* [PETIT EXERCICE A]
Peux-tu restituer sous forme de liste numérotée les entrées, depuis la ligne contenant « Viewport: 711px width, 481px height. » jusqu'à la fin des entrées, sans lignes vides et sans les images ?

Station F va-t-il faire de l'ombre aux accélérateurs de start-up ?

Station F va-t-il faire de l'ombre aux accélérateurs de start-up ? Le projet de Xavier Niel veut réunir tout un écosystème entrepreneurial sous un seul et même toit. Une offre qui ne sera pas sans effet pour les accélérateurs en place.

Xavier Niel a beau délivrer les interviews au compte-goutte, l'homme a un talent certain pour attirer la lumière. Son dernier projet en date, Station F, inauguré en grandes pompes par le président Macron, ne fait pas exception. Car l'ambition de Xavier Niel est à la mesure de la superficie de l'espace de 34 000 m2 : colossale.

Son but est de réunir tout un écosystème entrepreneurial sous un seul et même toit. Comptoir Urssaf, guichet La Poste, bureaux de fonds de capital-risque… tout est à portée de main pour le millier de start-up attendues. Une proposition inédite qui risque de rebattre les cartes du marché florissant de l'accompagnement des start-up. Station F va-t-il siphonner tous les jeunes talents qui se tournaient jusque-là vers les pépinières d'entreprise, incubateurs et accélérateurs du microcosme parisien ?

La réponse parait évidente pour les deux premières typologies d'acteurs dont la valeur ajoutée se trouve d'abord du côté de l'infrastructure qu'ils proposent. "L'offre imbattable de Station F va surtout faire du tort aux pépinières et aux espaces de coworking. Je pense notamment à WeWork où le poste de travail se monnaie deux fois plus cher", juge Romain Cochet, directeur de l'accélération au sein de Numa. Il faut dire que Station F n'a pas pour vocation à gagner d'argent, mais seulement à s'autofinancer, d'où un coût de 195 euros par mois seulement par poste de travail.

* [MATÉRIEL FOURNI]

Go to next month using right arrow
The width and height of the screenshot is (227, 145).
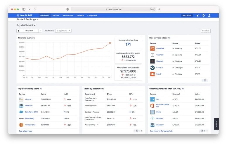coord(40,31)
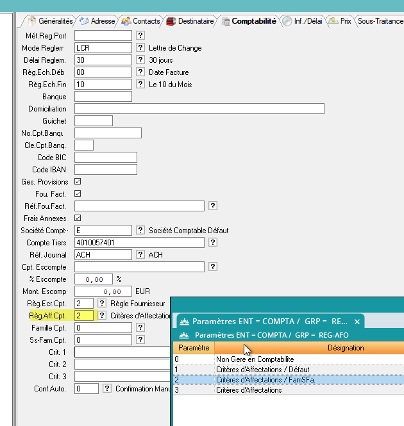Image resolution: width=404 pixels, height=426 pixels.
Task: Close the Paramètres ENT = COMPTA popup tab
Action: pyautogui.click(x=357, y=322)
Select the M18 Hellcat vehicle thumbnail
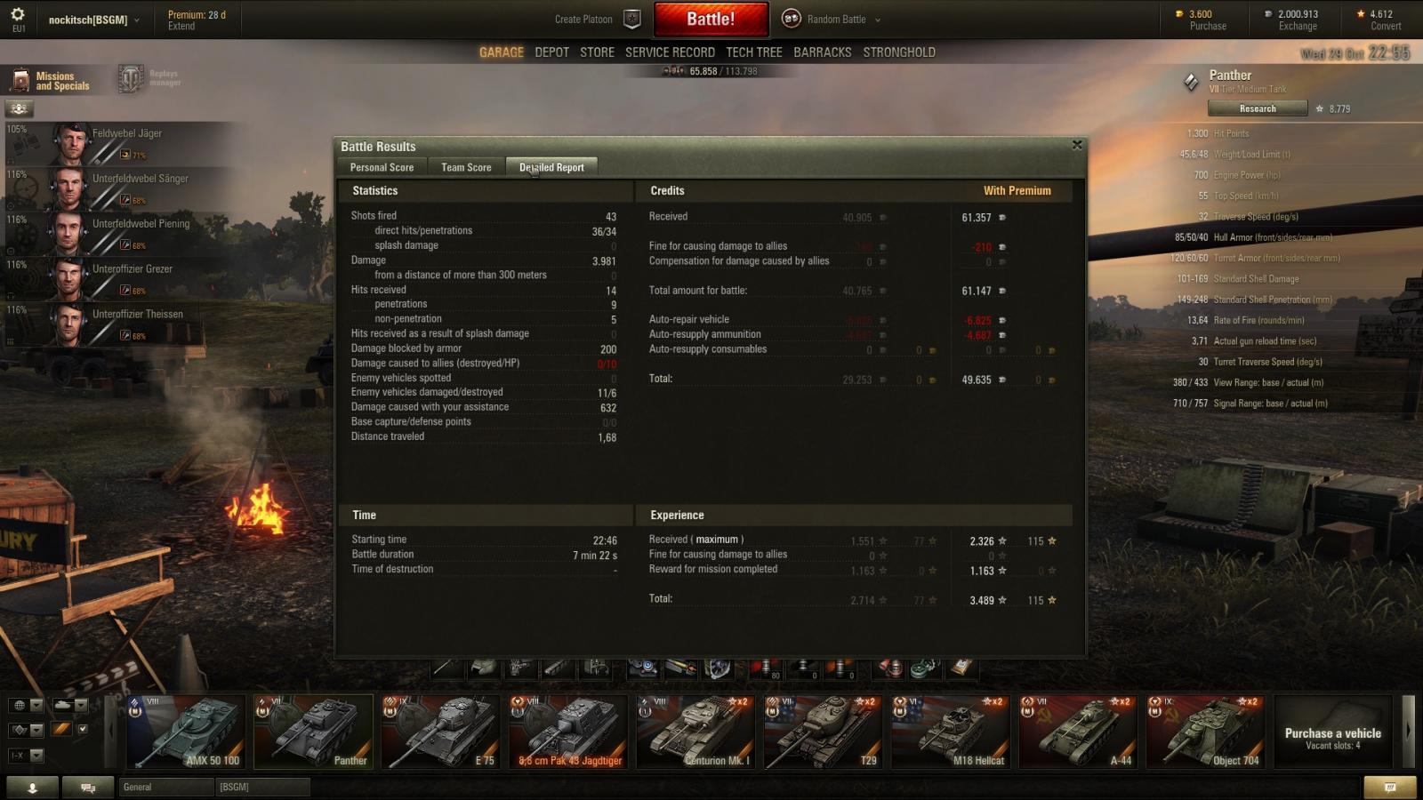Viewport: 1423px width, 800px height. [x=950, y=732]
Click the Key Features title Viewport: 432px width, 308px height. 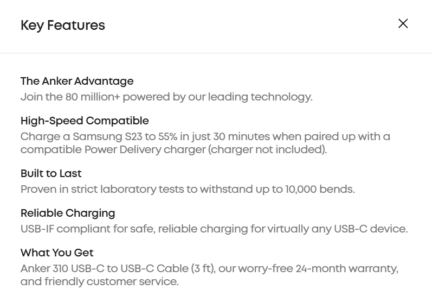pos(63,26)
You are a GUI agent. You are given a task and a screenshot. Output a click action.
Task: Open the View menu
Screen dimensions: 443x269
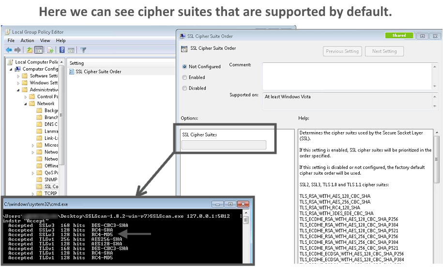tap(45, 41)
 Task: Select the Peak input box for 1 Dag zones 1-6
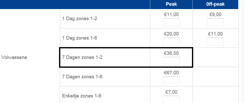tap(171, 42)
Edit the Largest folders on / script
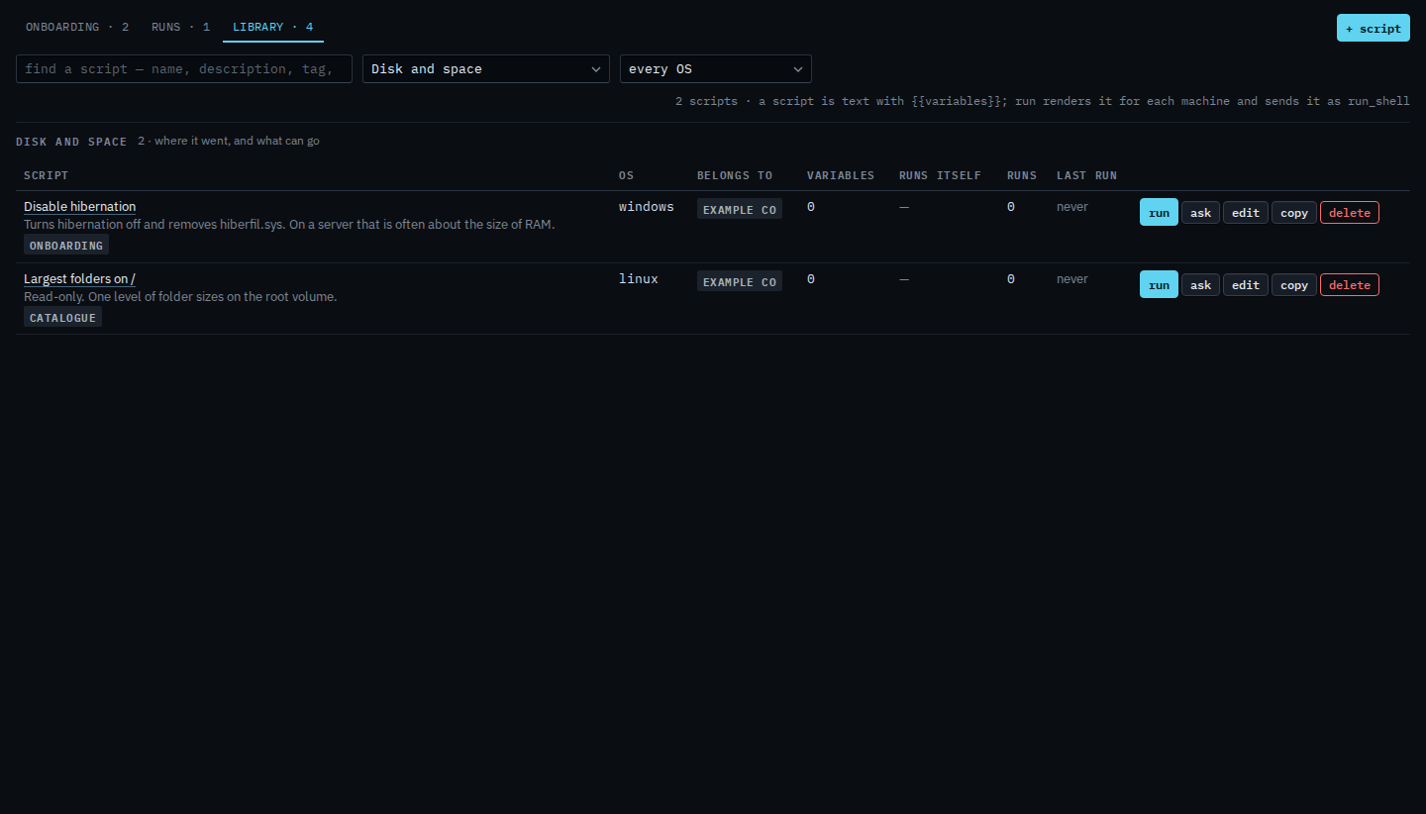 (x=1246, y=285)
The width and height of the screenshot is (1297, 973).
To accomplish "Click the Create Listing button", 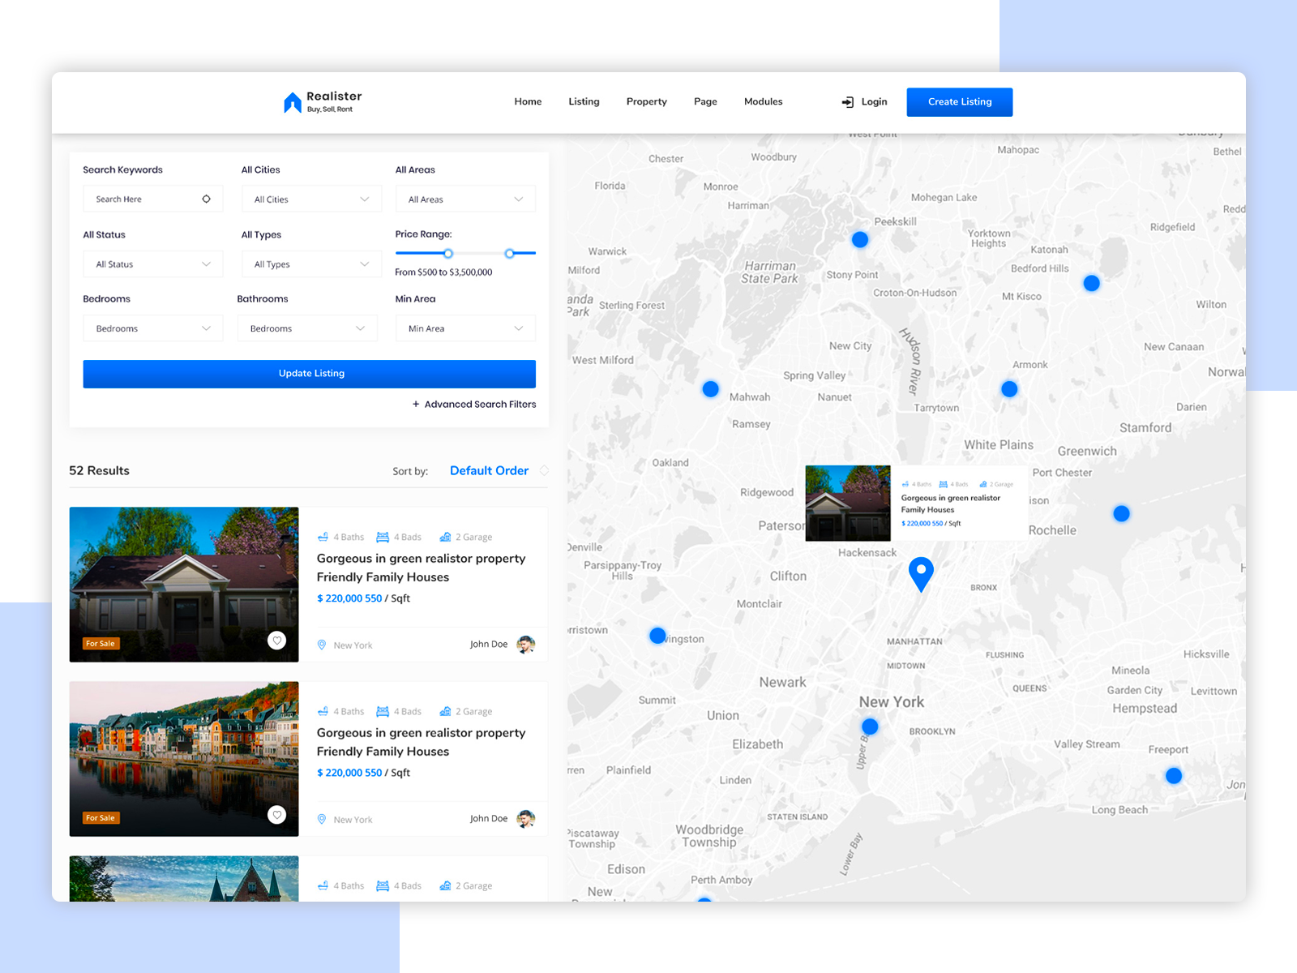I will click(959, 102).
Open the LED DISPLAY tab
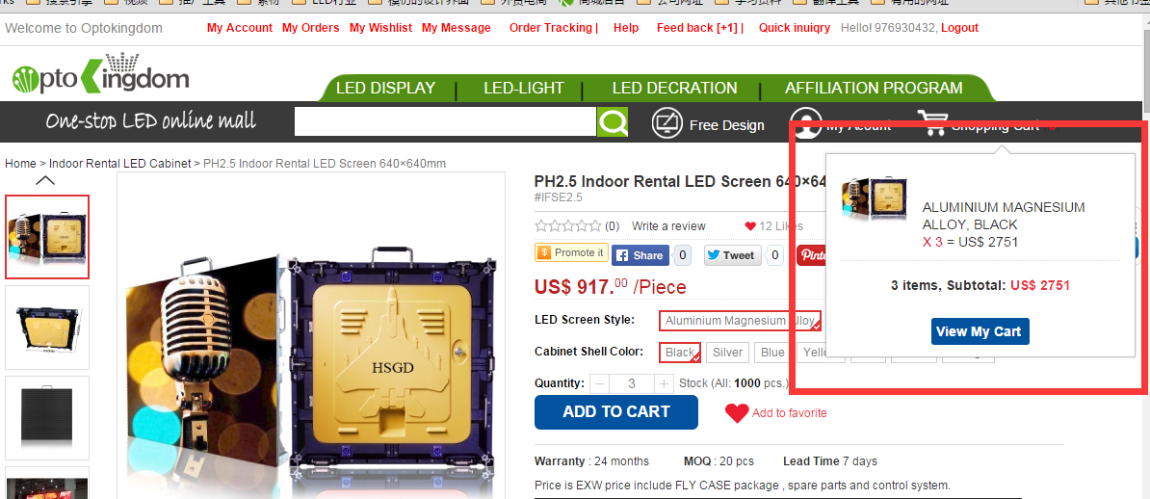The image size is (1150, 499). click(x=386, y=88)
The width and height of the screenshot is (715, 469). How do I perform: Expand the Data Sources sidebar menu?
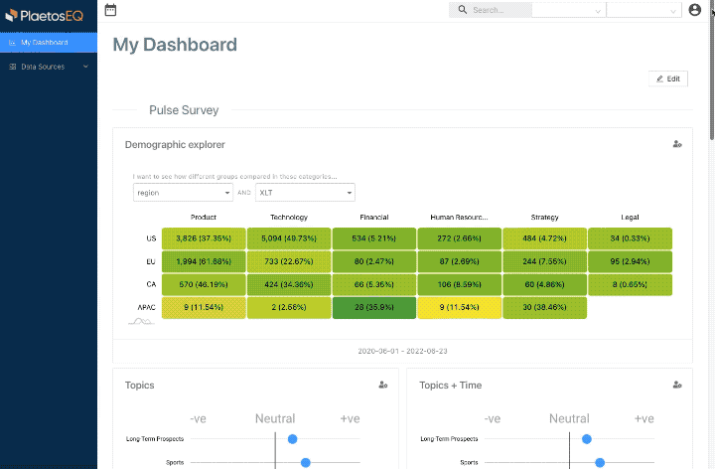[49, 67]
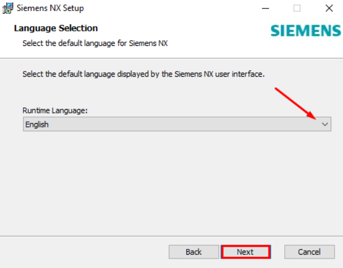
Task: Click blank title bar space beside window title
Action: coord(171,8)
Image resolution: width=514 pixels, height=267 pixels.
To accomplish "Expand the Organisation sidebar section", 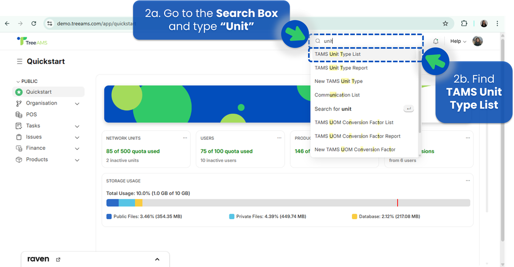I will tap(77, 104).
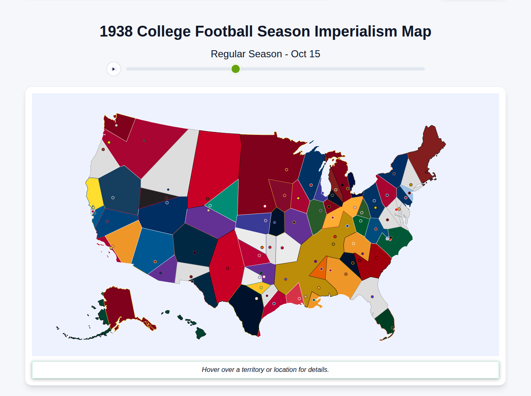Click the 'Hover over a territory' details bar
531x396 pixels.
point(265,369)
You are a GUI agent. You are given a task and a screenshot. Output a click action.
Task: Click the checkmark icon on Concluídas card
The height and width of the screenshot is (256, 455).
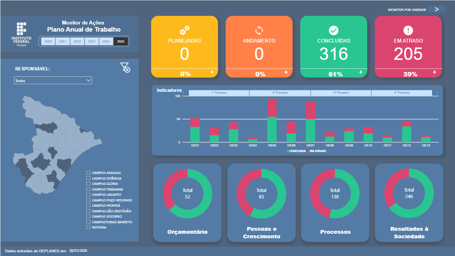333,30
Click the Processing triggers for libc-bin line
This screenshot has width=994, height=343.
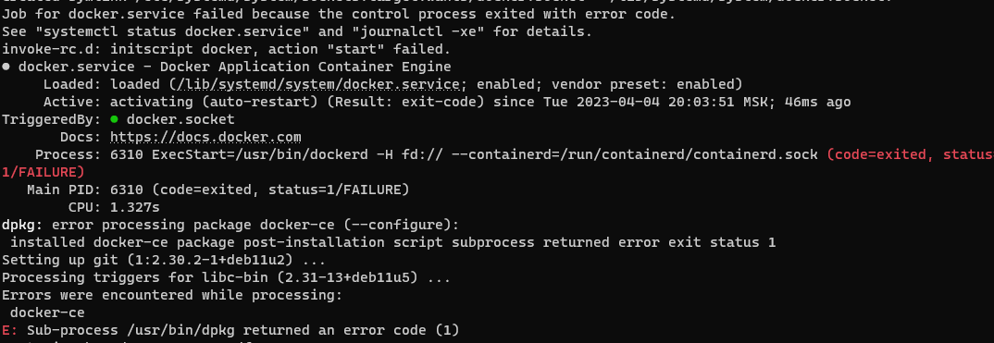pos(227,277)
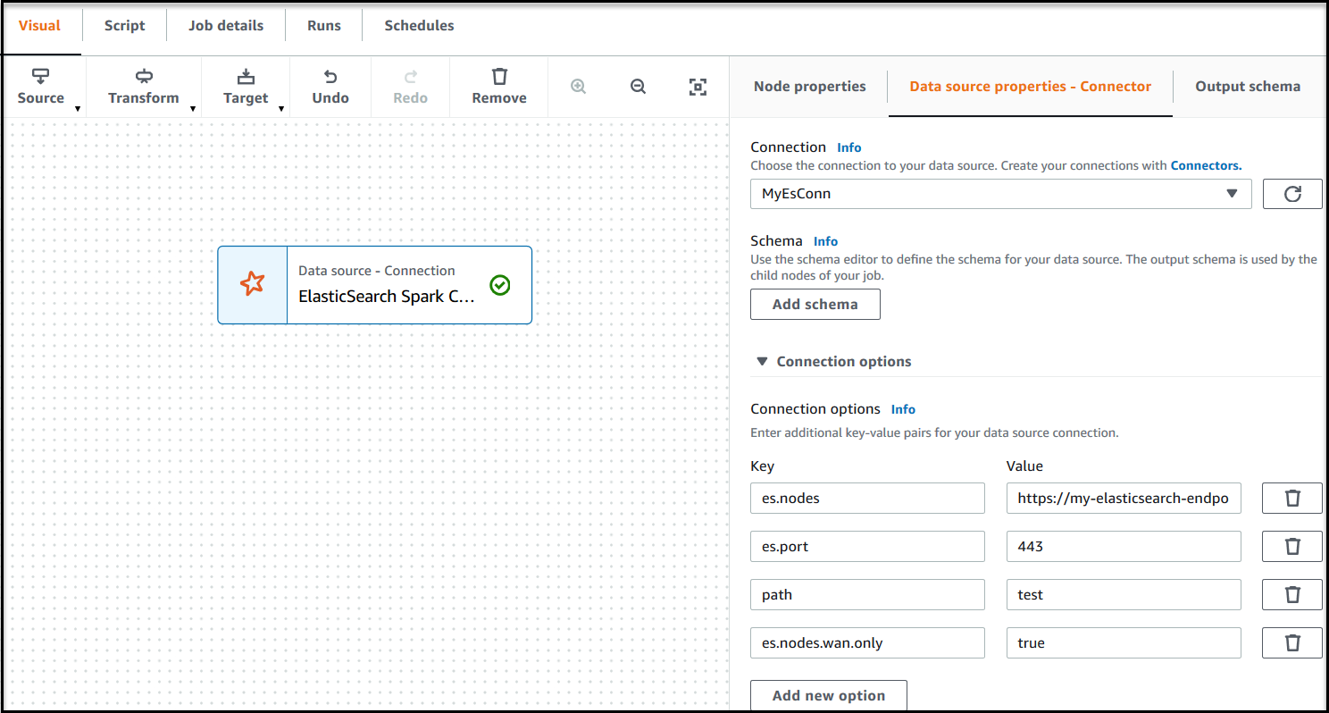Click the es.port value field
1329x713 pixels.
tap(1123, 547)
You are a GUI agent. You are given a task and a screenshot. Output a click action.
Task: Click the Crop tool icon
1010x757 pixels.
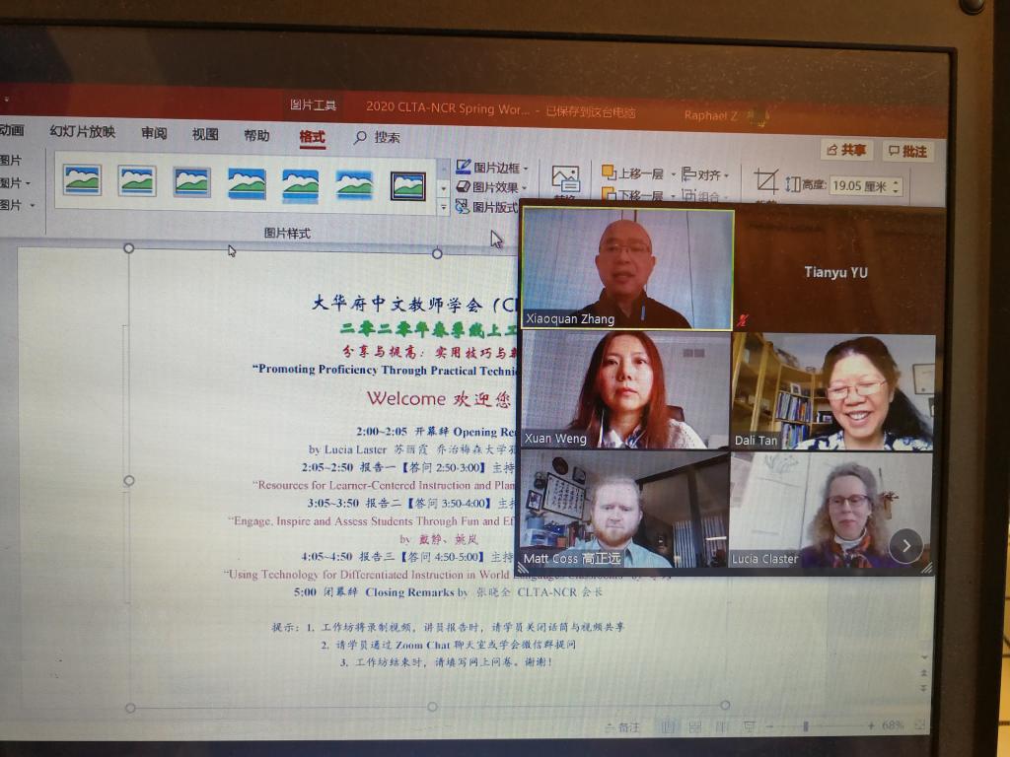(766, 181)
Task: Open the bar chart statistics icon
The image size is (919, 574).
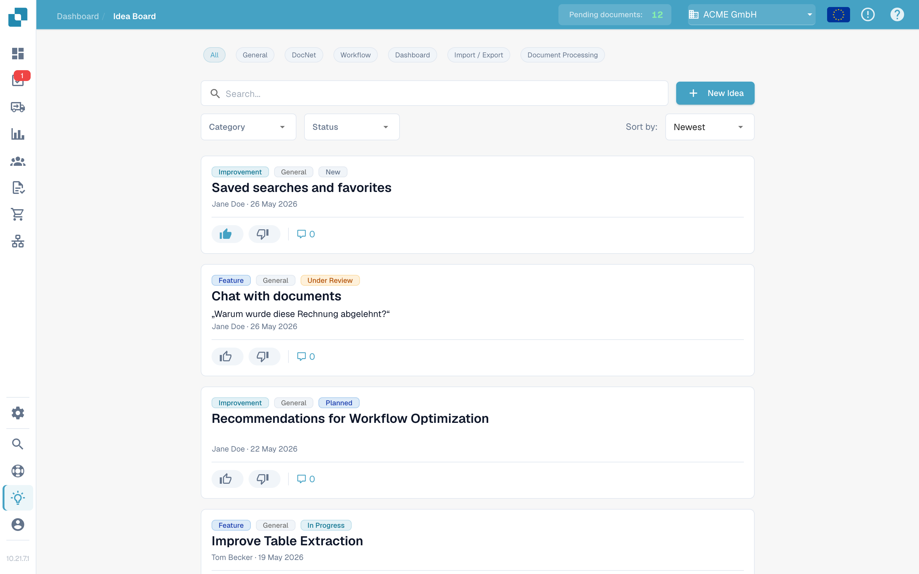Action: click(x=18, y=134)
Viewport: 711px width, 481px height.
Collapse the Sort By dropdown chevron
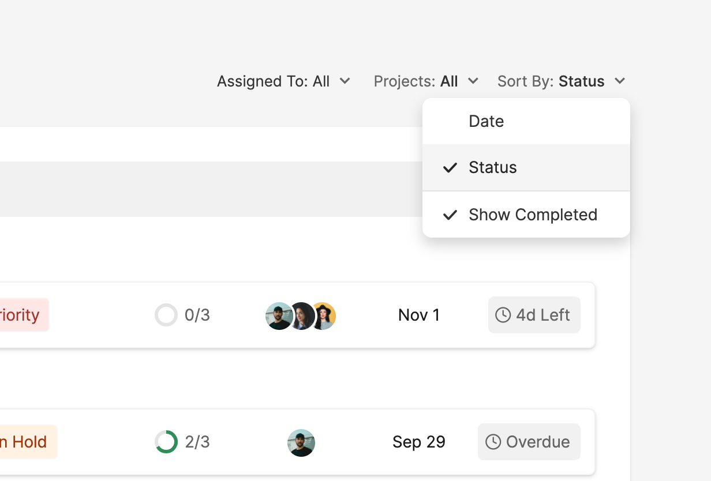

* [PETIT EXERCICE B]
Comment traduire en anglais cette phrase de l'article sur Station F : « Xavier Niel a beau délivrer les interviews au compte-goutte, l'homme a un talent certain pour attirer la lumière. » ?

* [RÉSULTAT ATTENDU A]
1. Viewport: 711px width, 481px height.
2. Collapse the Sort By dropdown chevron

* [RÉSULTAT ATTENDU B]
Although Xavier Niel grants interviews only sparingly, the man has a definite talent for attracting the spotlight.